### [WHAT YOU HAVE TO DO]
Give again the lines of the data from its first line through the line with "Open the admin user dropdown". Change nothing.
[[ EXERCISE DATA open ]]
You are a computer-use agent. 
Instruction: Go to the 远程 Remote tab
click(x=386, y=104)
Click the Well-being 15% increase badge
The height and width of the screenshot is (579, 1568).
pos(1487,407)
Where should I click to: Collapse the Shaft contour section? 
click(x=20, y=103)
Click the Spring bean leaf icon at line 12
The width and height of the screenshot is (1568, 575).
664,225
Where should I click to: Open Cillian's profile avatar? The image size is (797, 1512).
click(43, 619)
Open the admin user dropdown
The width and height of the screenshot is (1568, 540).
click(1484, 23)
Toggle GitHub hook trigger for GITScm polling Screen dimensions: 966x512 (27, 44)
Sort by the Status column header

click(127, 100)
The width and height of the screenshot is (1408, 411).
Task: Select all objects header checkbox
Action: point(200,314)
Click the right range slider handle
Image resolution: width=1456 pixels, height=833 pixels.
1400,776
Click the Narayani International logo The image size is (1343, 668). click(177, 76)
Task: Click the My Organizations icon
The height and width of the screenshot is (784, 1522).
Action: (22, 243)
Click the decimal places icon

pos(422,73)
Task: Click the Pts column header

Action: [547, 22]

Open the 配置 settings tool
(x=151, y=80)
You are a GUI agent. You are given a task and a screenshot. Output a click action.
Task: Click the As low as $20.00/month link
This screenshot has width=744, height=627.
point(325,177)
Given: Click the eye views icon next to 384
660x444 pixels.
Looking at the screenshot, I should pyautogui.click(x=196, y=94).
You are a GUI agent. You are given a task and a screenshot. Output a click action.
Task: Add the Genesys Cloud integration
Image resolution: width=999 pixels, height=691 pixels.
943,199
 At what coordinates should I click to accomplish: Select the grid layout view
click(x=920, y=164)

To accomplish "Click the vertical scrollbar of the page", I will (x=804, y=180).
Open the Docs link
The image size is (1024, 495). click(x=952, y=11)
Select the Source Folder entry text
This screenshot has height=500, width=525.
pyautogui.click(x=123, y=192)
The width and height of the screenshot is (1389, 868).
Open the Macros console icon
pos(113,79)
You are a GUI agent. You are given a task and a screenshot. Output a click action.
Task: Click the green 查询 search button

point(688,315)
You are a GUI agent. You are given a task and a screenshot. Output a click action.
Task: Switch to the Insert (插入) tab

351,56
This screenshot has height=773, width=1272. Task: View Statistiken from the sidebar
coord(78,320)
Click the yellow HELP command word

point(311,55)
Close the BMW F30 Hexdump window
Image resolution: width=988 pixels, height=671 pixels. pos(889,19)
[[ EXERCISE DATA closed ]]
### [OUTPUT OF THE EXERCISE]
You are a computer-use agent. 
Instruction: Go to the 远程 Remote tab
click(x=386, y=104)
Click the Well-being 15% increase badge
The height and width of the screenshot is (579, 1568).
pos(1487,407)
Where should I click to: Collapse the Shaft contour section? 
click(x=20, y=103)
Click the Spring bean leaf icon at line 12
The width and height of the screenshot is (1568, 575).
664,225
Where should I click to: Open Cillian's profile avatar? The image size is (797, 1512).
click(43, 619)
Open the admin user dropdown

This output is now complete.